### Problem description:
Put the lines of the records below into a numbered list, starting with the line containing "Click the send" and going on through the line containing "Viewport: 1456px width, 819px", leaving out blank lines. Include only those lines.

### Records supplied:
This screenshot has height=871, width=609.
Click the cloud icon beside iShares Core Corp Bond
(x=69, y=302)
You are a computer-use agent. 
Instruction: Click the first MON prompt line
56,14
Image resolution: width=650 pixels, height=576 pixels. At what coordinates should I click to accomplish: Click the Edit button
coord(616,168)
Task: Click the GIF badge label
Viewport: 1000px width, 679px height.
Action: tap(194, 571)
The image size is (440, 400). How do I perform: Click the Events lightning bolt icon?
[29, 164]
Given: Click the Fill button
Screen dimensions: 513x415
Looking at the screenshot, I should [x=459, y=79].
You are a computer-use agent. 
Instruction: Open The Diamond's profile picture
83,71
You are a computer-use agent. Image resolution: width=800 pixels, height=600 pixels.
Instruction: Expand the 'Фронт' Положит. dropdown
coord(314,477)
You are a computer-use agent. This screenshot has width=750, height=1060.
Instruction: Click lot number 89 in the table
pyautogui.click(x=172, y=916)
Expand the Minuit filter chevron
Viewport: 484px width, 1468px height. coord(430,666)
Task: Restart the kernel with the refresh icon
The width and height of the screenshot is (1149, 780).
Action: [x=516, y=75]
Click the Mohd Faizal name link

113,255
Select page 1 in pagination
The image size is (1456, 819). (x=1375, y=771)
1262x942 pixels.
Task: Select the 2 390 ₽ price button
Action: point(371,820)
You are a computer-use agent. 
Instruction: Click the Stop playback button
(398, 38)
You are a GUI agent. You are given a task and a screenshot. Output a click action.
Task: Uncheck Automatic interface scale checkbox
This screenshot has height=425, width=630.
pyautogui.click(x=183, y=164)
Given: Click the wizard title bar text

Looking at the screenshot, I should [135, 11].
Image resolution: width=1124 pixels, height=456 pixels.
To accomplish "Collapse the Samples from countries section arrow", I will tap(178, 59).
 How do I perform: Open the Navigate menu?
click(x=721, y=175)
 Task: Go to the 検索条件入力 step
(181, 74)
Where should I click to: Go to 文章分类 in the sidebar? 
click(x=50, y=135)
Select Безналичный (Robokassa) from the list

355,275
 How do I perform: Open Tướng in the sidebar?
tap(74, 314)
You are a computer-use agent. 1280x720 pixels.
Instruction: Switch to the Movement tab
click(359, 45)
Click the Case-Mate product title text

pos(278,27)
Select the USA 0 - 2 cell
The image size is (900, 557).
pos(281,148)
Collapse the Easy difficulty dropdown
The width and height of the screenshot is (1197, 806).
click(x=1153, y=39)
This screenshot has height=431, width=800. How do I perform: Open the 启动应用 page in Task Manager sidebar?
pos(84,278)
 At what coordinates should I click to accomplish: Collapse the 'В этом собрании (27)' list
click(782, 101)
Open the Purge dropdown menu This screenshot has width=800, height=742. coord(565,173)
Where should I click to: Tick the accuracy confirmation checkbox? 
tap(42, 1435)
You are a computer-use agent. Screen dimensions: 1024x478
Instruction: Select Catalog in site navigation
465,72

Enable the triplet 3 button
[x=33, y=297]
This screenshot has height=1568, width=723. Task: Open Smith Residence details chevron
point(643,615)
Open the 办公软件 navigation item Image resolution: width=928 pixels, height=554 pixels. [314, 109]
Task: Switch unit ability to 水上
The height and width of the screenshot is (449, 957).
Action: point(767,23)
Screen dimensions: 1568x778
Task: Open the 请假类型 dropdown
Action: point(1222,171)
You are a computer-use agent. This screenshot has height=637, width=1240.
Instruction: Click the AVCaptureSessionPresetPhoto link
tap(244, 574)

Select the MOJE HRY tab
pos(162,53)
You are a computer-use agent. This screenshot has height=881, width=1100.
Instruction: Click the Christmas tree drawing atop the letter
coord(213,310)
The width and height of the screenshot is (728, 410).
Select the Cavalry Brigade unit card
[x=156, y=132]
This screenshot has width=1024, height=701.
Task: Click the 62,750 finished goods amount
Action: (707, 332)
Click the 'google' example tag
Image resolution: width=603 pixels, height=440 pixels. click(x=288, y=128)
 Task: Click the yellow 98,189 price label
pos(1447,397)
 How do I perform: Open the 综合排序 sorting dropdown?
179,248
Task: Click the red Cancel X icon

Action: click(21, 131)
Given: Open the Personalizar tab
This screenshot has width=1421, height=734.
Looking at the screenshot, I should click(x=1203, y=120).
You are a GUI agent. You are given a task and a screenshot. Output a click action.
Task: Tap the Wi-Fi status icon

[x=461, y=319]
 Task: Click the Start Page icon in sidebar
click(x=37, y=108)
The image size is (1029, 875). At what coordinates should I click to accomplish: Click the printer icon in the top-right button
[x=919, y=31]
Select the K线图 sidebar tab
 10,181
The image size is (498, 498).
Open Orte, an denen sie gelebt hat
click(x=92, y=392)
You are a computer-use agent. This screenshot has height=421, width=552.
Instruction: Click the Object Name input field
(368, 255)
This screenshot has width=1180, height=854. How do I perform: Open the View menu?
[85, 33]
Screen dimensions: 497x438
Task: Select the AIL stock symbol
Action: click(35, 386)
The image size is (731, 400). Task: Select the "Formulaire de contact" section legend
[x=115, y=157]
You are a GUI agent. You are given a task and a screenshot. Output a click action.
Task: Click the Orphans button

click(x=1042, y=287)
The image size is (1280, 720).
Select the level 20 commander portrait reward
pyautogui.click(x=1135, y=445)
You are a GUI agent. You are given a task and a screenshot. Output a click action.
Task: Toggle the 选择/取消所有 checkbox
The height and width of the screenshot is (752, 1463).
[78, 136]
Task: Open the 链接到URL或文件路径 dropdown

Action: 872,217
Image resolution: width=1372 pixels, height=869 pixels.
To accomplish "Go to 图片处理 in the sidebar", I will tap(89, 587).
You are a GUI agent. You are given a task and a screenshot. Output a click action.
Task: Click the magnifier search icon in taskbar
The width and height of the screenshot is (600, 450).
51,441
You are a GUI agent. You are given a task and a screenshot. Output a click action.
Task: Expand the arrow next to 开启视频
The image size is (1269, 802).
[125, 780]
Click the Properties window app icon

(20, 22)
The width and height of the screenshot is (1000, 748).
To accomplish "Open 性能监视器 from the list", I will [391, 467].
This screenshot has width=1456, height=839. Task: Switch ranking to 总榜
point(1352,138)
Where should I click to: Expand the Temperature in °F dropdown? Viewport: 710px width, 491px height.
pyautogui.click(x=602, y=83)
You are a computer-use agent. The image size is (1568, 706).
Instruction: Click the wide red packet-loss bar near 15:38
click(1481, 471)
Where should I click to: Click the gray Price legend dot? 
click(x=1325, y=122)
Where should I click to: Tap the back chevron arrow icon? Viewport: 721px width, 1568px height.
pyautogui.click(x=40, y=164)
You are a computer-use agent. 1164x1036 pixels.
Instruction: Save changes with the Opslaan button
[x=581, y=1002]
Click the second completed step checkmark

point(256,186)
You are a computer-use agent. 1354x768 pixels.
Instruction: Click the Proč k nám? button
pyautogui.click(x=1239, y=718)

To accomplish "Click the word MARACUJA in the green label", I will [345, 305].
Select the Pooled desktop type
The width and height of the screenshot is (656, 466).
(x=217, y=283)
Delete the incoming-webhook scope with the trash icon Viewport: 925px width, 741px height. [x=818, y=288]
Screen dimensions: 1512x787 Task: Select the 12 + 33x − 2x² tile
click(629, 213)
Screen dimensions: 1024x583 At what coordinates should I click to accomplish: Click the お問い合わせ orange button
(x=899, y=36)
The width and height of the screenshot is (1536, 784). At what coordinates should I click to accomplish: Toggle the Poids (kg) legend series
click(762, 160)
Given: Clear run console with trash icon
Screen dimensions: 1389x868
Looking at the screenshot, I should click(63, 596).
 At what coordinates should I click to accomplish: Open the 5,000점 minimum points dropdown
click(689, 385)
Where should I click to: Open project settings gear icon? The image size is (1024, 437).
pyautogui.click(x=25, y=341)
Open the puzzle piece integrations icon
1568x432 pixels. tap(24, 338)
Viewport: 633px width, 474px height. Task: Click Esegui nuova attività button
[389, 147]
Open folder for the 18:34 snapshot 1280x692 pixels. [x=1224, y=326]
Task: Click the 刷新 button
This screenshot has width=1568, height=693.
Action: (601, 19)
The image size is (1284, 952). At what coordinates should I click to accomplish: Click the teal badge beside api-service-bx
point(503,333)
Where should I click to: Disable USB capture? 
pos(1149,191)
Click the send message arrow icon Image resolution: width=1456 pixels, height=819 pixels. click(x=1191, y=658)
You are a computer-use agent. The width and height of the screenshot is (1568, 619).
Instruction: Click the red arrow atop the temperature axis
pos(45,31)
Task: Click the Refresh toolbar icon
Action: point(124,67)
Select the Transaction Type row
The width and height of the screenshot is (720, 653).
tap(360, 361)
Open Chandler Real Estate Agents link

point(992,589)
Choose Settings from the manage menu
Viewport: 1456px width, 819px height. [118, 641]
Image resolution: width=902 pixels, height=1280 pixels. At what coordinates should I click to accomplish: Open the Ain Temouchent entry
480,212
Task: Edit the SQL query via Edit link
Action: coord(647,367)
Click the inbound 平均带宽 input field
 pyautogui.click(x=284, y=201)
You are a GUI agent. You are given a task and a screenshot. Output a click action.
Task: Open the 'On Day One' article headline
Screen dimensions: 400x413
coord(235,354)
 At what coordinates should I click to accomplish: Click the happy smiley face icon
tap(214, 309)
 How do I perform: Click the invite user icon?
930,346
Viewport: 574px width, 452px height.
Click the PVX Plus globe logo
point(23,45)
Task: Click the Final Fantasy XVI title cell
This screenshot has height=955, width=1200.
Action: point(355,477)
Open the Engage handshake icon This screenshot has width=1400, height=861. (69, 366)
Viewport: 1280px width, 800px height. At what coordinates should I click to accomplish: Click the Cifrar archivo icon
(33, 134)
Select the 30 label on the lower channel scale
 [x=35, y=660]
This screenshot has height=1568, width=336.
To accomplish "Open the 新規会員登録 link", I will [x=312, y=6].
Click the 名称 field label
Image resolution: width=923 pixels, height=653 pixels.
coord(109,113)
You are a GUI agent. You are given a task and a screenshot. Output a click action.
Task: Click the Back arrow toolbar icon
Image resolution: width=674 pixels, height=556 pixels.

### Exercise response:
1. Click the send message arrow icon Image resolution: width=1456 pixels, height=819 pixels. click(x=1191, y=658)
2. You are a computer-use agent. The width and height of the screenshot is (1568, 619).
3. Instruction: Click the red arrow atop the temperature axis
4. pos(45,31)
5. Task: Click the Refresh toolbar icon
6. Action: point(124,67)
7. Select the Transaction Type row
8. The width and height of the screenshot is (720, 653).
9. tap(360, 361)
10. Open Chandler Real Estate Agents link
11. point(992,589)
12. Choose Settings from the manage menu
13. Viewport: 1456px width, 819px height. [118, 641]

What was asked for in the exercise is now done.